The park has about fifteen miles of trails open to hikers and off-road bicyclists. We hike two of these trails and found them to be interesting and enjoyable. The Sinkhole trail leads through a north Florida hammock with mixed vegetation around a sink hole which is difficult to see because of the heavy growth down in it. Interpretive signs introduce hikers to the wildlife and give some understanding of the ecology. There are two River Trails. We took the swamp trail leading down toward the Silver River through a predominantly pine and live oak forest through a cypress swamp where the trail turns into an elevated walkway. Eventually, the walkway leads to an outlook on the Silver River, a beautiful clear water stream fed by artesian water bubbling from the ground. We saw a huge bass and a bowfish, although no alligators. One of the rangers, who regularly comes down to this spot for his lunch, walked us back up the boardwalk to show us a cotton mouth moccasin curled quietly in the notch of a tree.

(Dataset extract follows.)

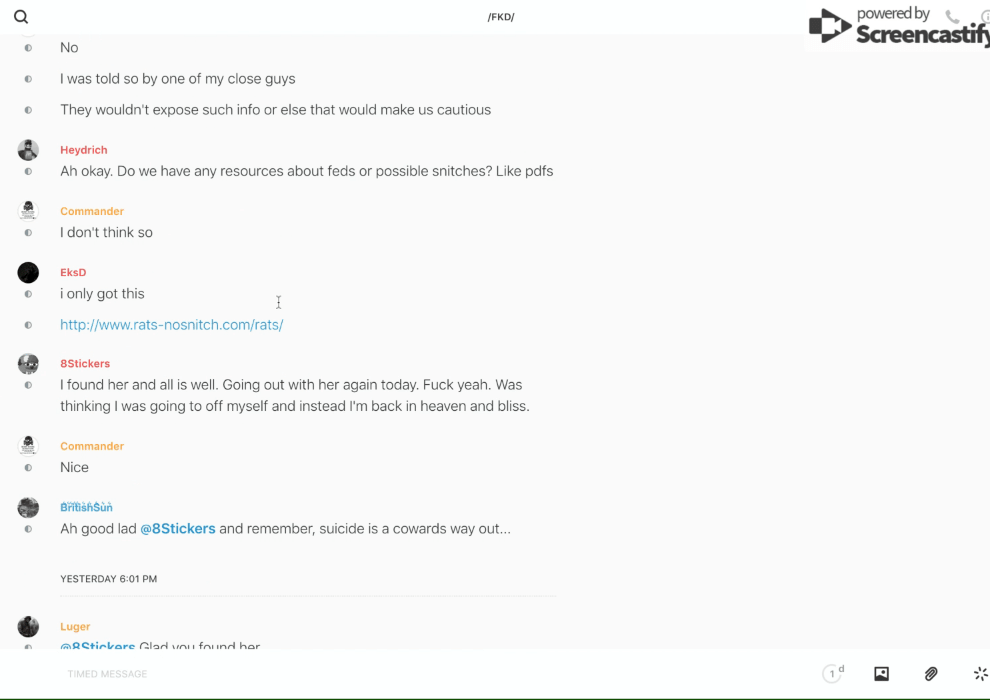The height and width of the screenshot is (700, 990).
Task: Click status icon beside "I don't think so"
Action: (x=28, y=233)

The park claims 5000 acres of viewable habitat and many animals. All this lies within a couple of miles of the bustling city of Ocala.

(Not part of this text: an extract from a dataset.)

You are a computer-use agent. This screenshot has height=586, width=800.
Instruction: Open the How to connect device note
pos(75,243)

Silver River Museum Display
The Marion County Board of Education, in close cooperation with Silver River State Park, operates an Environmental Education Center featuring the Silver River Museum and the Cracker Village. The museum is open to the public on weekends for a nominal charge. The buildings of the Cracker Village, demonstrating life in north Florida in the late nineteenth century, are only rarely open to the public, but it’s worth checking to park’s schedule to take the opportunity to view these old and primitive buildings. The museum has a fine collection showing the development of this part of Florida from an environmental and scientific viewpoint for its early development and then tracking the social history of the region from the days of the Seminole Wars through the development of tourist Florida in the 1920’s and 30’s until the present day. The artifacts are very useful. The descriptions are sufficiently detailed to give a good overview of the regions natural and human history without becoming boring or pedantic. This small museum is a special gem.
Sweetwater Bluegrass Band
After we’d been at Silver River a day or so, we put up our Bluegrass Music banner on our awning. Early in the evening there was a knock on the door and one of the rangers stood there asking if we were pickers. As we chatted with Mickey Summers, it developed he had just returned from the ETA Bluegrass Cruise we had enjoyed so much. After much enjoyable reminiscing, Mickey invited us to attend the Big Green Egg Fest on Saturday to hear his band Sweetwater Bluegrass and enjoy the festivities. Around eleven on Saturday morning we wandered over to the pavilion. We could hear the big bass pounding and the banjo leading the way as Sweetwater Bluegrass kept the music coming. Perhaps a couple hundred people milled around as dozens of green, egg-shaped cookers belched smoke and the aroma of cooking meat filled the air. Ostensibly a public event, the hefty$30.00 admission fee made it pretty expensive to attend, so the largest portion of people attending appeared to be Egg enthusiasts appreciating each other’s work. We sat at a picnic table to enjoy the music of Mickey’s band, but soon succumbed to the temptation to sample the productions of the Eggers.
Jeff Houck Live Blogging
Big Green Eggs are a beautifully designed smoker. cooker, grill shaped like an egg and lined with a heavy ceramic coating that concentrates the heat of natural charcoal and various flavoring additives to allow users to cook either fast or slow and to control cooking time and temperature quite accurately. The results were a variety of smoked and grilled meats as well as quick breads, and even pizza that looked and tasted wonderful. A large regional distributer was very much in evidence as well as several other vendors. People cooked, people ate and milled and chatted and compared recipes and enjoyed themselves. Sweetwater Bluegrass contributed to the generally jovial atmosphere. Tampa Tribune food writer and blogger Jeff Houck had set up his computer at a nearby picnic table and was live-blogging the event, posting commentary and pictures to his blog. Check his work out here, here, here, here, and here. I’ll leave it to his very professional work to portray the event. For us, the food was tasty, the concept of the Big Green Egg intriguing, and the music enjoyable, making a real contribution to the entire event. Silver River State park hosts a variety of events, and it’s worth checking the schedule there if you live close enough to get there easily. There’ll be a bluegrass event there on May 16th.